Why Flextronics International, Ltd. Shares Flew Higher

Is Flextronics' jump meaningful? Or just another movement?

Jan 30, 2014 at 5:49PM

Although we don't believe in timing the market or panicking over market movements, we do like to keep an eye on big changes -- just in case they're material to our investing thesis.

What: Shares of Flextronics International, Ltd. (NASDAQ:FLEX) jumped more than 10% during intraday trading Thursday after the company's fiscal third-quarter results handily beat expectations.

So what: Quarterly sales rose 17.3%, to $7.183 billion, which translated to adjusted earnings of $0.26 per diluted share. For reference, both numbers easily exceeded Wall Street's expectations, which called for earnings of just $0.23 per share on revenue of $6.7 billion.
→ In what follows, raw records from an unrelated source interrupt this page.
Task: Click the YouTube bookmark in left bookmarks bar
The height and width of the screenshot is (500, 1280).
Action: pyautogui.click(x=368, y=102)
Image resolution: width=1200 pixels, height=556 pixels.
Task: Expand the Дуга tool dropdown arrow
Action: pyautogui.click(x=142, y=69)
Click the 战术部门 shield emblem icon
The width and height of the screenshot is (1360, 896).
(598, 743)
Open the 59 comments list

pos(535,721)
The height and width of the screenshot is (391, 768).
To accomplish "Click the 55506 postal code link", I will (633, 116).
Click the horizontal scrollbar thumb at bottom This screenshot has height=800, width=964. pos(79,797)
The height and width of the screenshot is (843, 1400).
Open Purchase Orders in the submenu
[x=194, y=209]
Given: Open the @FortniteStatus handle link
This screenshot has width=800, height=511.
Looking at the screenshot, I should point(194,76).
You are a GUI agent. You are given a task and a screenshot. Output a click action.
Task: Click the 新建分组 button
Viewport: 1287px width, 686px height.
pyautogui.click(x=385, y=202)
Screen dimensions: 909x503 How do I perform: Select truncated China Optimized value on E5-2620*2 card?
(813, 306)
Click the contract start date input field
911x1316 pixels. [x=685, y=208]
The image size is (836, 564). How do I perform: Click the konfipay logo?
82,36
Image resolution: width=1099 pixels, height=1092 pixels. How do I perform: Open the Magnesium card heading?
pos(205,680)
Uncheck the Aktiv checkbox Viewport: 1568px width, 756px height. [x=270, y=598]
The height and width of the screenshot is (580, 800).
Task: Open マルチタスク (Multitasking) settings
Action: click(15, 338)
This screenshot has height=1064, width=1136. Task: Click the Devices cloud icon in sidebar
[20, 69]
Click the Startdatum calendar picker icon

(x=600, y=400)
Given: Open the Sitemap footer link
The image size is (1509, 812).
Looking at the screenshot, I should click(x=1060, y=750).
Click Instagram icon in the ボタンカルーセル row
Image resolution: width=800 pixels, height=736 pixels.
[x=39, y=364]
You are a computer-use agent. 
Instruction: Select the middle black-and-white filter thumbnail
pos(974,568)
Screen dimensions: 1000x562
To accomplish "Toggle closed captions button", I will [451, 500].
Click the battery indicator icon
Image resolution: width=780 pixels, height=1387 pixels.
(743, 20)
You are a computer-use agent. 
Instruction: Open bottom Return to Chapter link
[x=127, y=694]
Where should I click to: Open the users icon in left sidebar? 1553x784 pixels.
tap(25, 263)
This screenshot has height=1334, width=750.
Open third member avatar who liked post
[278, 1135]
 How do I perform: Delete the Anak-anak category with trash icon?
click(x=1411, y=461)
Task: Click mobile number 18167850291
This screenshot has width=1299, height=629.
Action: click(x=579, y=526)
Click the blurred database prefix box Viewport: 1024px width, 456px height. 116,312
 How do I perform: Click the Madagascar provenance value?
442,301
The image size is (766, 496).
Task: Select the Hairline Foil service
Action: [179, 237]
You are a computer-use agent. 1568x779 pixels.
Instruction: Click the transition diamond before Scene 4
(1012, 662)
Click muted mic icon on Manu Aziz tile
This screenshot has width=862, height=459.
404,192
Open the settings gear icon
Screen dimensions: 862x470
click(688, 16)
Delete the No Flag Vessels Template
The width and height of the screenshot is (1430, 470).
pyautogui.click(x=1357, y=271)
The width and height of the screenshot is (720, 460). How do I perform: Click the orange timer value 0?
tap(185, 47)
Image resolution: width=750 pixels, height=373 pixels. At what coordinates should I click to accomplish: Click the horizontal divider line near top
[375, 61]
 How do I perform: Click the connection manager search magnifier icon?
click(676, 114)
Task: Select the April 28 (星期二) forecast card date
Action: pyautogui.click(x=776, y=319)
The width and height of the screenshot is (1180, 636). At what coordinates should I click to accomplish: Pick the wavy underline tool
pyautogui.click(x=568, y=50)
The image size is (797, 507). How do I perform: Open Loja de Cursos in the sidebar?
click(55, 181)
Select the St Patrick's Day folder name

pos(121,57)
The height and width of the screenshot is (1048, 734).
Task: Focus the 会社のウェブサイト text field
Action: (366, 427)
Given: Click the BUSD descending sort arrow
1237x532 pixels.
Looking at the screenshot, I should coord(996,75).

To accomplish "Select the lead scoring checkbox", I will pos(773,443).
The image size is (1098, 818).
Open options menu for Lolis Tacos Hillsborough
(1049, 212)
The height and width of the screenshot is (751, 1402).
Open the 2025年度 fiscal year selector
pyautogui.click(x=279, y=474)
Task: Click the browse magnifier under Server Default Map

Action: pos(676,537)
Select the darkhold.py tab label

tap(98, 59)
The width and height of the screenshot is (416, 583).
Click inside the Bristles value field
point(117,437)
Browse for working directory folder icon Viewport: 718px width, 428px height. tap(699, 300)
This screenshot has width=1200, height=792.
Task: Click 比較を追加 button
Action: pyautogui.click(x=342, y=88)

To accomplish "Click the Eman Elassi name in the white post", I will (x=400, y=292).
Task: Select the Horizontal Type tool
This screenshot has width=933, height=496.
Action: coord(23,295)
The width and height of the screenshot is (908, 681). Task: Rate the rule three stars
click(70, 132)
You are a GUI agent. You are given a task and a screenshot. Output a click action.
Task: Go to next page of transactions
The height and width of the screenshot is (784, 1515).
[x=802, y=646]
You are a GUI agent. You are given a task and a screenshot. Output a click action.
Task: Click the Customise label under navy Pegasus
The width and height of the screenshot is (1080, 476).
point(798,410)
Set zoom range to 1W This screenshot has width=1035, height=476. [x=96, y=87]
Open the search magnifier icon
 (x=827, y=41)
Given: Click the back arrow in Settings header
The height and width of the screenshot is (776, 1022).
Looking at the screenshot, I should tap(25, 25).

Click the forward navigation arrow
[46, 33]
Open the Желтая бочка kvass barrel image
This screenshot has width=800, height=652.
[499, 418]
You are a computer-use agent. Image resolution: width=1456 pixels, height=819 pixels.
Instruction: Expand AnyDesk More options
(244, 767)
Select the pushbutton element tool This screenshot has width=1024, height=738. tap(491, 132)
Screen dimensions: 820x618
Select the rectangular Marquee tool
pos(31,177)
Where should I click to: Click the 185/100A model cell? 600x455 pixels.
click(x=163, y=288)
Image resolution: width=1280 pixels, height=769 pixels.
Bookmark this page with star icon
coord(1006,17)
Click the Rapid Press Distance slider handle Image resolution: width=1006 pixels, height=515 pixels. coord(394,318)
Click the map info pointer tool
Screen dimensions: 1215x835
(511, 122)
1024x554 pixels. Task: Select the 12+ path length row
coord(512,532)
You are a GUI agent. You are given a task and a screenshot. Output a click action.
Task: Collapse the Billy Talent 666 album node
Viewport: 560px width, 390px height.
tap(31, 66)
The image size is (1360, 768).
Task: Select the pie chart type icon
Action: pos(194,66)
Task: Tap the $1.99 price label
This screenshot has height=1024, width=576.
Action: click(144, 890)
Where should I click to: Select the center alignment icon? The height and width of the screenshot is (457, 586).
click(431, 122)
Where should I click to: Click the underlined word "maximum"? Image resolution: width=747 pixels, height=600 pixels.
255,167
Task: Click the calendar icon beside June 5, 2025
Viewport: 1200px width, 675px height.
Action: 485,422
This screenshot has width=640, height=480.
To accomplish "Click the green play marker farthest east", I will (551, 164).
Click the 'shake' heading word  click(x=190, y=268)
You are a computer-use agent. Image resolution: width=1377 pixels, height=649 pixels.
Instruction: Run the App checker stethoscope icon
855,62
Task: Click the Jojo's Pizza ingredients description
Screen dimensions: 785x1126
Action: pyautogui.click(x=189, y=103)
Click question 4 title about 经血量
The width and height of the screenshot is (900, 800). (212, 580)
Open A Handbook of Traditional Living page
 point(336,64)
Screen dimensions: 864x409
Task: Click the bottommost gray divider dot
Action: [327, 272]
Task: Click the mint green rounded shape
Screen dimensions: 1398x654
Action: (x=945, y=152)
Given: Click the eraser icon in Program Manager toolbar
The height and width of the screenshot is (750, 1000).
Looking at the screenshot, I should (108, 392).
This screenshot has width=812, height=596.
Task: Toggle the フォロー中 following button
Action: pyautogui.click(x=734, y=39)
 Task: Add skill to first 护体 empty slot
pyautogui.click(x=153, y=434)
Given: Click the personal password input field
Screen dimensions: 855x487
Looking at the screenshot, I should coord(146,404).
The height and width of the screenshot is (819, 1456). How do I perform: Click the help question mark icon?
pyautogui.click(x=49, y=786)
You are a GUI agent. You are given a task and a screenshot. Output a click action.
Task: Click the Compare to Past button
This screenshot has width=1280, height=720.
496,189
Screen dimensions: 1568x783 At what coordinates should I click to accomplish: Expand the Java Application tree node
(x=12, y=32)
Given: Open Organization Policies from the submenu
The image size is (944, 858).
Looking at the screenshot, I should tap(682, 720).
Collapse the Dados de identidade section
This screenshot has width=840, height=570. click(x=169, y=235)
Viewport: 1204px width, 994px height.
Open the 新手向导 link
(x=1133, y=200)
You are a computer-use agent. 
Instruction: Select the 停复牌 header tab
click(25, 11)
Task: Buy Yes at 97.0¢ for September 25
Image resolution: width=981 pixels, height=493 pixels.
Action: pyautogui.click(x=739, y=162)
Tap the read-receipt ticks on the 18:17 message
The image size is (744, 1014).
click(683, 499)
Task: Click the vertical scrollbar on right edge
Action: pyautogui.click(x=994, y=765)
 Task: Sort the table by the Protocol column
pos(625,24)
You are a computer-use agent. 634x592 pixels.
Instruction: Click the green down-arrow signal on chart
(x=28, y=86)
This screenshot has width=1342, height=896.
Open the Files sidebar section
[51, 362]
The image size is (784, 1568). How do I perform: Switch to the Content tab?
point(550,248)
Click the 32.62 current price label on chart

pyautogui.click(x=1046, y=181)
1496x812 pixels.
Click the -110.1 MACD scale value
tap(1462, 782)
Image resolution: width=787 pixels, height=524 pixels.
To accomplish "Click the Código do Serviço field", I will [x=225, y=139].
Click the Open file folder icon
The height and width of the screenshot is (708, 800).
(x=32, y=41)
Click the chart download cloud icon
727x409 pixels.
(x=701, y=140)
What's more, Flextronics provided fiscal fourth-quarter guidance for sales in the range of $5.9 billion to $6.3 billion, with adjusted earnings per share in the range of $0.18 to $0.22. The midpoints of both ranges easily topped analysts' estimates for Q4 earnings of $0.19 per share on sales of $5.97 billion. 

Now what: Flextronics also repurchased nearly 6 million shares during the quarter, bringing its year-to-date buybacks to $363 million. And with shares currently looking cheap around 8.6 times next year's estimated earnings, its certainly hard to blame them for taking advantage.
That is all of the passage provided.